What unites Geert Jan’s two big projects, Climate Explorer and his attribution work, and is the core of his scientific legacy, is bringing observations and climate models together as two different lines of evidence to answer the same questions. Nowadays, this may seem to be the obvious thing to do, but it had not been done previously. For the longest time, the communities making and interpreting observations and those building and analysing climate models were strictly separated. In the Climate Explorer, you can look at both types of data in exactly the same way, which is also what we do in event attribution: bringing the past and future together to make sense of the present. He understood the limitations of both types of data as well as their advantages, allowing him to depart from established wisdom and push the boundaries on which questions could be answered. Geert Jan not only enabled “the attribution of extreme weather events to graduate from an eccentric and controversial idea largely confined to a single university into a credible field of science”, as his colleague and friend Myles Allen put it, but he helped the whole scientific community to recognize the importance of using all of the lines of evidence together.
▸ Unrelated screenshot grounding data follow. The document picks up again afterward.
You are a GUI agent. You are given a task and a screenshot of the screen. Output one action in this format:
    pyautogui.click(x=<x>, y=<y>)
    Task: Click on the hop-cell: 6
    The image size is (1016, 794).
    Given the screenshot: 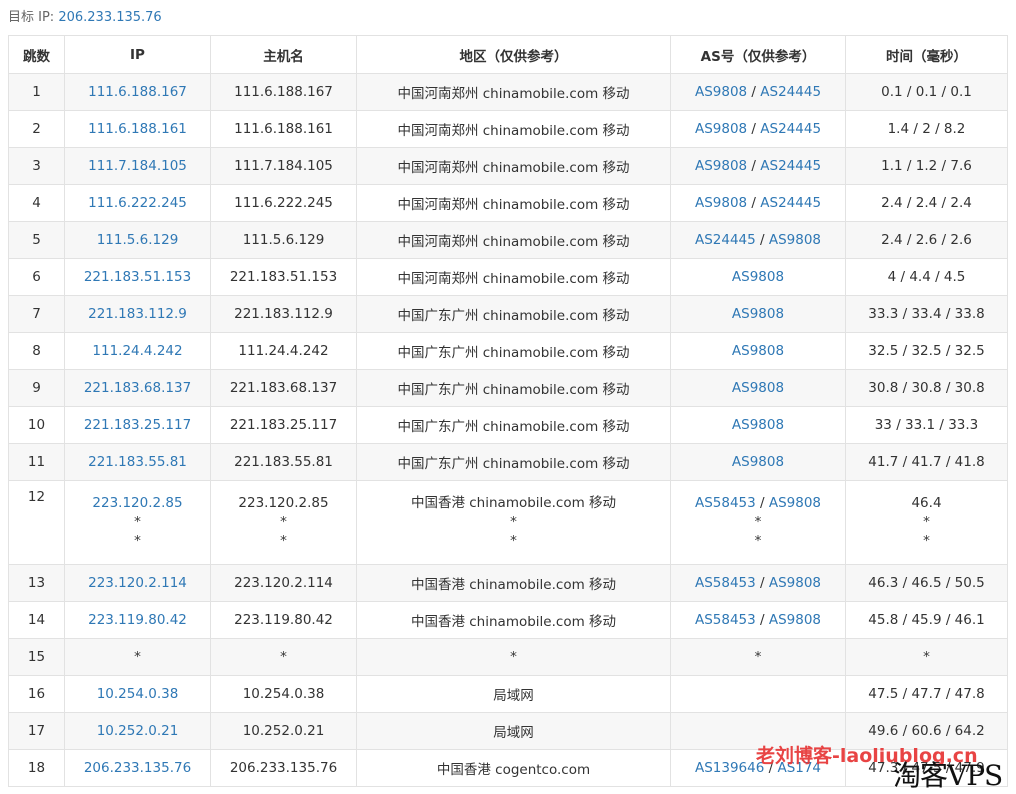 What is the action you would take?
    pyautogui.click(x=36, y=277)
    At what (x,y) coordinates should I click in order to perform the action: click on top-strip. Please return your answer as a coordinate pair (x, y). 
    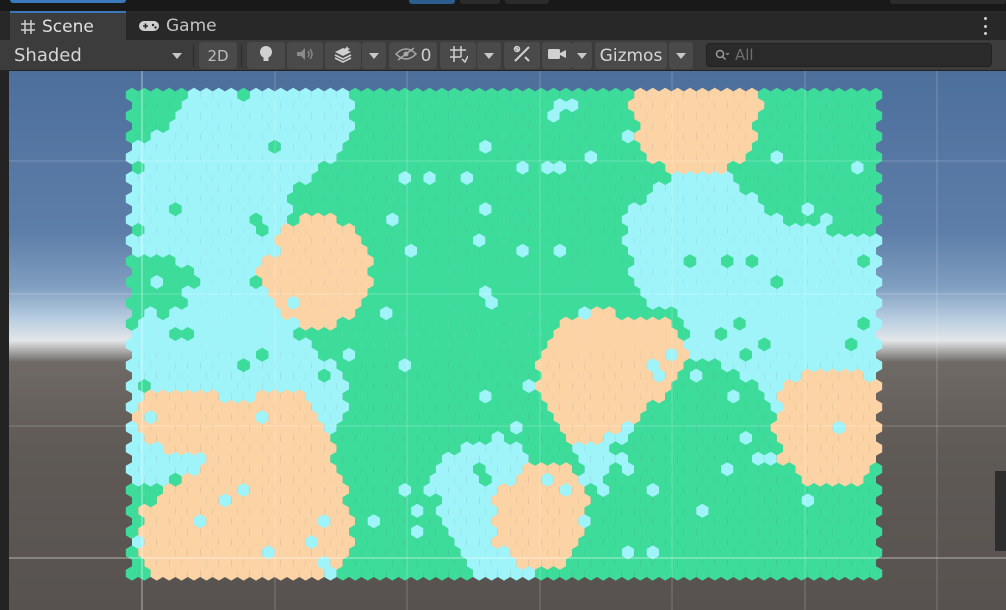
    Looking at the image, I should click on (503, 5).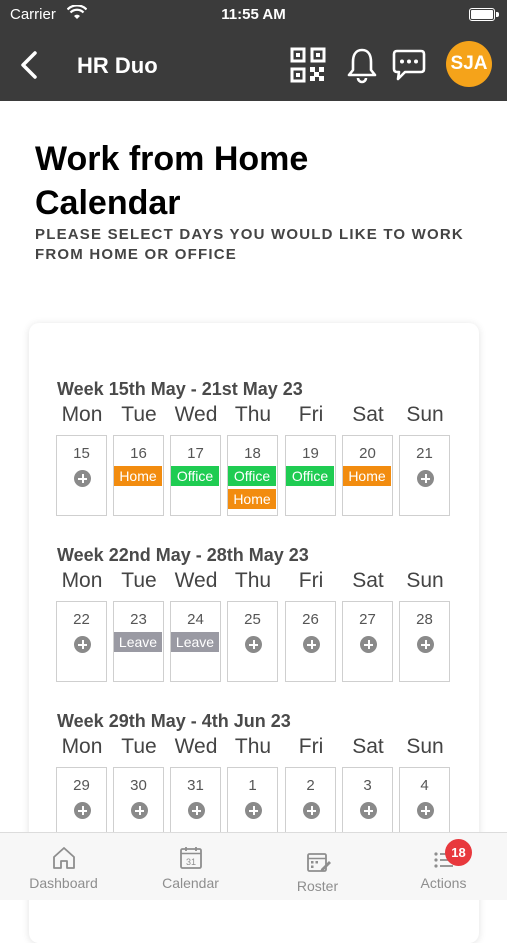 Image resolution: width=507 pixels, height=943 pixels. Describe the element at coordinates (180, 389) in the screenshot. I see `week-title: Week 15th May - 21st May 23` at that location.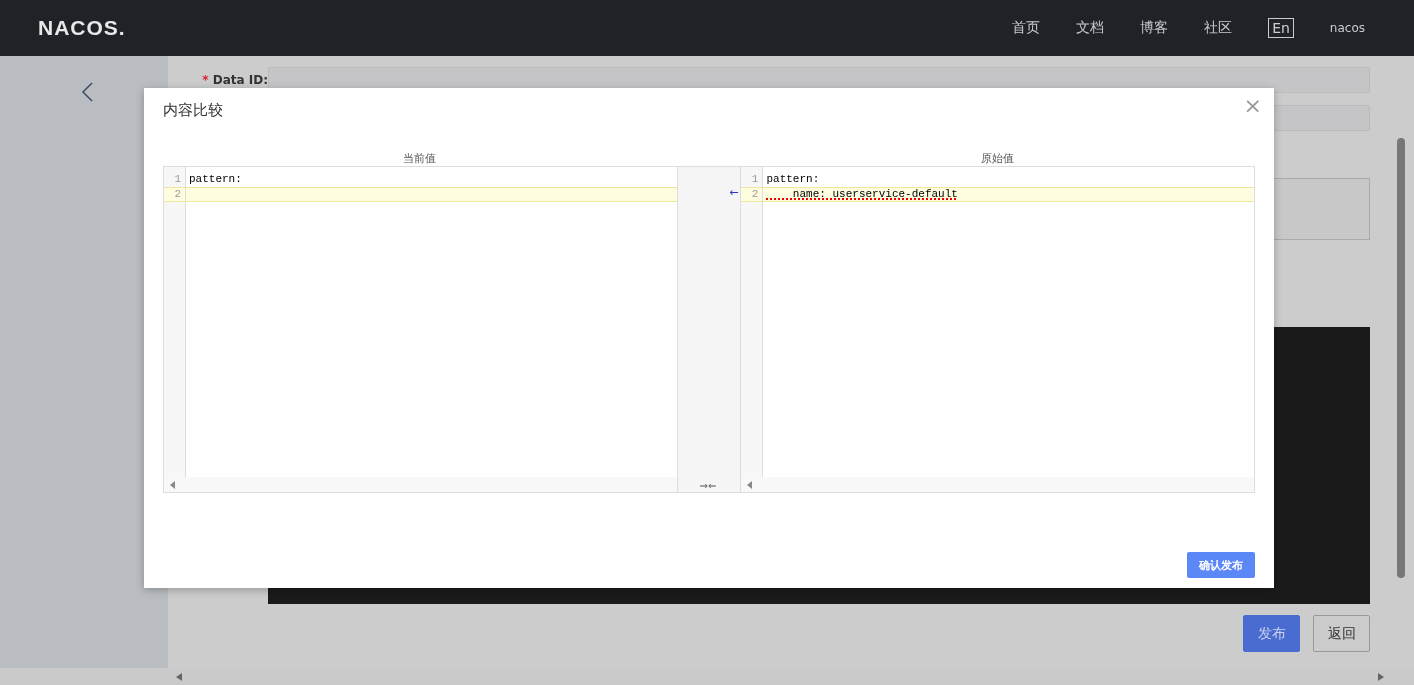  Describe the element at coordinates (193, 110) in the screenshot. I see `dialog-title: 内容比较` at that location.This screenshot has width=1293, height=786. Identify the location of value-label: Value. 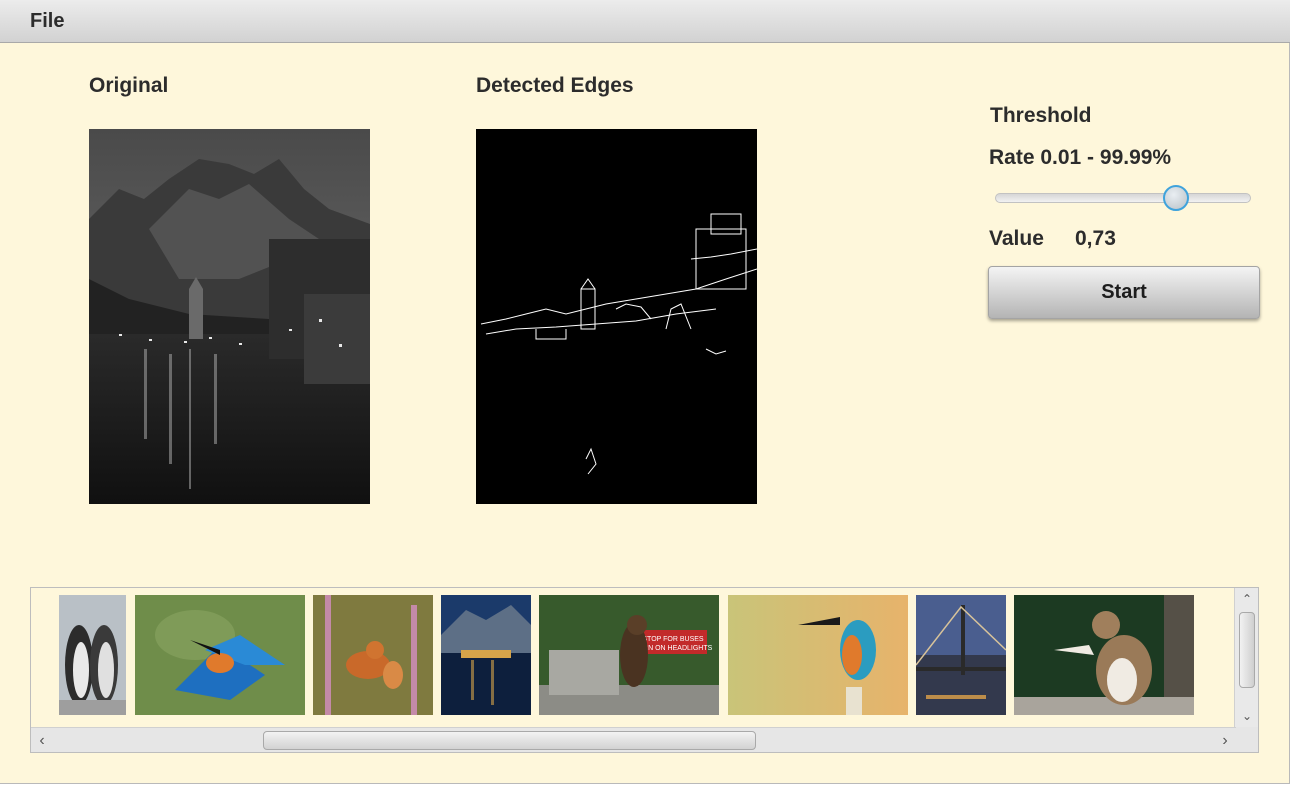
(1016, 238).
By walking the walk, never preaching and just doing what was right, Geert Jan pulled a whole community out of its comfort zone and helped us all to become much more relevant. Geert Jan’s scientific legacy lives on in all of us who knew or read him. His work lives on, but many of us have lost a friend. Personally, it is hard to come to terms with knowing that he will no longer severely violate the limits of my own comfort zone by dragging me on sailing boats, exposing me to Gamelan music or discussing ancient sci-fi literature.

Geert Jan passed on 12 October 2021, having fought with Kahler’s disease, a malignant cancer of the bone marrow, since 2013. My thoughts are with his wife and his three sons, all four of whom Geert Jan was incredibly proud.